Every Axtary decision appends a hash-chained record to a local JSONL ledger. This page covers turning that ledger into evidence a third party can check without trusting Axtary: signed attestations, Merkle inclusion and consistency proofs, and offline incident reconstruction.

The canonical ActionPass v0 draft is public at /spec/actionpass-v0.md; the customer guide is ActionPass spec and verifier.

Create a signed attestation

axtary attest-ledger \
  --ledger .axtary/actions.jsonl \
  --out attestation.json

attest-ledger verifies the full hash chain first, then writes a self-contained bundle: the exported records, an export digest, an RFC 6962 signed tree head (Merkle root + tree size), and a detached ES256 signature. The same date-range and decision filters as export-ledger apply.

Verify it independently

axtary verify-export attestation.json

verify-export is standalone: it checks the signature, the record hash chain, the export digest, and approval↔execution equivalence from the bundle alone — no running proxy, no network, no Axtary service. A single edited, reordered, or deleted record fails the whole bundle, and so does any execution record whose approved and executed payload hashes disagree. On success it prints an equivalence summary alongside the digest.

Prove approvals executed exactly

Every execution that carried a human approval records two hashes: the payload hash the approval was bound to and the hash of the payload that actually executed. prove-equivalence turns that pair into a queryable, exportable proof:

axtary prove-equivalence --ledger .axtary/actions.jsonl --out equivalence.json

Each execution record reports proved (approved == executed, and the executed hash matches the record's own hash-chained payload hash), unproven (no approval evidence was attached — reported truthfully, never presented as proved), or failed. Any failed entry exits non-zero and also fails verify-export for the same ledger: an execution that escaped its approval is treated as tamper, not as a warning. Combine with prove-inclusion to hand a third party the proof for one specific approved execution against the signed Merkle head.

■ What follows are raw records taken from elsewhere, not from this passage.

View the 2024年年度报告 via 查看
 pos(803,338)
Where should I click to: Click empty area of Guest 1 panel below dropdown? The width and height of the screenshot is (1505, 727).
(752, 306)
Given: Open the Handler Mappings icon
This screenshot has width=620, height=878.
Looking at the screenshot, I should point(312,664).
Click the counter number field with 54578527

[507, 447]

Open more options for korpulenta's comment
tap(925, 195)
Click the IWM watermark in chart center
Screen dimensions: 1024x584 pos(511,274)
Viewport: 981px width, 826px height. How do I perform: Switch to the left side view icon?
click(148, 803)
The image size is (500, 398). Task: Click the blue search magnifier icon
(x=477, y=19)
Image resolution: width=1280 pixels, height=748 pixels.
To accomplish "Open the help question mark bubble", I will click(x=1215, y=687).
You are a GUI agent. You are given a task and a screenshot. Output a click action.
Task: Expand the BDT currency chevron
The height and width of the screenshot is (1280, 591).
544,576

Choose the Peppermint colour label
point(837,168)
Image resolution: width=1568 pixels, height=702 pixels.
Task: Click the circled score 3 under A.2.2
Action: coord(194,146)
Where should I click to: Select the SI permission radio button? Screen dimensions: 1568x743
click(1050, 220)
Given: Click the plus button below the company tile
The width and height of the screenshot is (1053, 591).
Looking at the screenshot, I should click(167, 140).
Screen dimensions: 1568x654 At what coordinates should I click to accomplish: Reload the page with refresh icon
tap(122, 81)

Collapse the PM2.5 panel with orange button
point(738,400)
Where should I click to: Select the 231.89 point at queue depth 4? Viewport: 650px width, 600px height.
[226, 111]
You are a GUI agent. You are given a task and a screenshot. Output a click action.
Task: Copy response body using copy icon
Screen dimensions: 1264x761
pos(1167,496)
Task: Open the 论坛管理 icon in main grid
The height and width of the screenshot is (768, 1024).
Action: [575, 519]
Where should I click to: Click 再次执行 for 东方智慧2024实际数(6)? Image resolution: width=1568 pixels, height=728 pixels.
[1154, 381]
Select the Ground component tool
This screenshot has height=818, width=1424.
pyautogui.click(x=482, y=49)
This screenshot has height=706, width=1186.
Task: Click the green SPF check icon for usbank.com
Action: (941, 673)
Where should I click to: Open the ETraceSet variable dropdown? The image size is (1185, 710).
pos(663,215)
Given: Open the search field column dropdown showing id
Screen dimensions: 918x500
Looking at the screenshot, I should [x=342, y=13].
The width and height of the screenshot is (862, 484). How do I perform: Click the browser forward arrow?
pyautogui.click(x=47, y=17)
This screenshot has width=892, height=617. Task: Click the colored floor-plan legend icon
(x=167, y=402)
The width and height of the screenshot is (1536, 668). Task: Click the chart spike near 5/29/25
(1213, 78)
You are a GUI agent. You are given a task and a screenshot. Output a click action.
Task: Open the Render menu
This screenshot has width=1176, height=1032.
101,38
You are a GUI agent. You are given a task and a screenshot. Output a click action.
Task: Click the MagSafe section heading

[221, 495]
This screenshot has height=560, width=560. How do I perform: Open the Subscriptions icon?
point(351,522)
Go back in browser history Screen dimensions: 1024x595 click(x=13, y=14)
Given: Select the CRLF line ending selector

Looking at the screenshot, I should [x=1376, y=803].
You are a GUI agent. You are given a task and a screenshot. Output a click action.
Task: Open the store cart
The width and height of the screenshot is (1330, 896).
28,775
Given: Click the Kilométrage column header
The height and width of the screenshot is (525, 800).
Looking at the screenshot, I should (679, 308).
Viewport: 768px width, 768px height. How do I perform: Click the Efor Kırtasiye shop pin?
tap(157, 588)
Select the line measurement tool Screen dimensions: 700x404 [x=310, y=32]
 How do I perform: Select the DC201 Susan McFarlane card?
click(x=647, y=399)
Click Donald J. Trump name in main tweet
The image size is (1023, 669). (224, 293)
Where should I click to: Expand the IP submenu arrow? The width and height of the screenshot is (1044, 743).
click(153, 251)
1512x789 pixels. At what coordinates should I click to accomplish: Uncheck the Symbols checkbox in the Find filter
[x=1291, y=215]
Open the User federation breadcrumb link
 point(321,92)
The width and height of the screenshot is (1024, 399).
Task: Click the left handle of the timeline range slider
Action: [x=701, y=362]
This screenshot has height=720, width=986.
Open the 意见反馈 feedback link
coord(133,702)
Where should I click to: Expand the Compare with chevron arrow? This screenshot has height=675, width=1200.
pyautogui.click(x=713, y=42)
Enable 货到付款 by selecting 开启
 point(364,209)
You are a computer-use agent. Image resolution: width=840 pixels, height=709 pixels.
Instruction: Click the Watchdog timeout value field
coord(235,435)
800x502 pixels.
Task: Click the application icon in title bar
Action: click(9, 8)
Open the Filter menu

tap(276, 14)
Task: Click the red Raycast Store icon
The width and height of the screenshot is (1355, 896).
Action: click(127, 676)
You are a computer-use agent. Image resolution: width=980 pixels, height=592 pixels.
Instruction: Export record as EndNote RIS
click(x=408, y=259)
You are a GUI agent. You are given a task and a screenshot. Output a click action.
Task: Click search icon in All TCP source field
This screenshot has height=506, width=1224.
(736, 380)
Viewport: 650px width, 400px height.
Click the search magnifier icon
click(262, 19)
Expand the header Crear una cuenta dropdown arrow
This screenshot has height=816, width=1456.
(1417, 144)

Prove one record is included

Use an inclusion proof when someone needs to check a single decision without receiving the whole export:

axtary prove-inclusion attestation.json --record ap_<jti> --out proof.json
axtary verify-proof proof.json --bundle attestation.json

The proof commits the record to the signed Merkle head, so the verifier learns that this exact record is in the attested ledger — nothing else about the other records.

Verify a foreign issuer

For cross-issuer audits, a verifier can pin another issuer's public trust root and check one ActionPass, its ledger attestation, its inclusion proof, and its fresh revocation/status evidence together. The local proxy publishes the public descriptor at:

curl http://127.0.0.1:7331/.well-known/axtary-trust-root.json

The descriptor contains only public JWKS, the issuer id, and the status-list URI. It is an Axtary verify-only profile with OpenID-Federation-compatible typing markers; it is not a trust-network UI and does not resolve arbitrary federation chains.

Prove the ledger only grew

A consistency proof shows a later attestation append-only-extends an earlier one — records were added, never rewritten:

axtary prove-consistency first.json second.json --out proof.json
axtary verify-proof proof.json --first first.json --second second.json

If any historical record changed between the two heads, verification fails.

Reconstruct an incident offline

axtary forensics attestation.json

forensics replays delegation and execution structure from ledger records alone: whether delegated authority only ever narrowed, whether every execution correlates to exactly one authorization, and whether a revocation cascade contained its descendants. It is a read-only auditor primitive, not anomaly detection.

What this does and does not prove

  • The proofs are post-signing tamper evidence: they detect any change to records after they were attested, and they work offline against public keys.
  • They do not make claims about events that were never recorded, and — like any local-first evidence — the signing boundary is your machine's key custody.
  • Ledger records are payload-free by design: hashes, decisions, reasons, and audit dimensions, never file contents, tokens, or raw shell commands.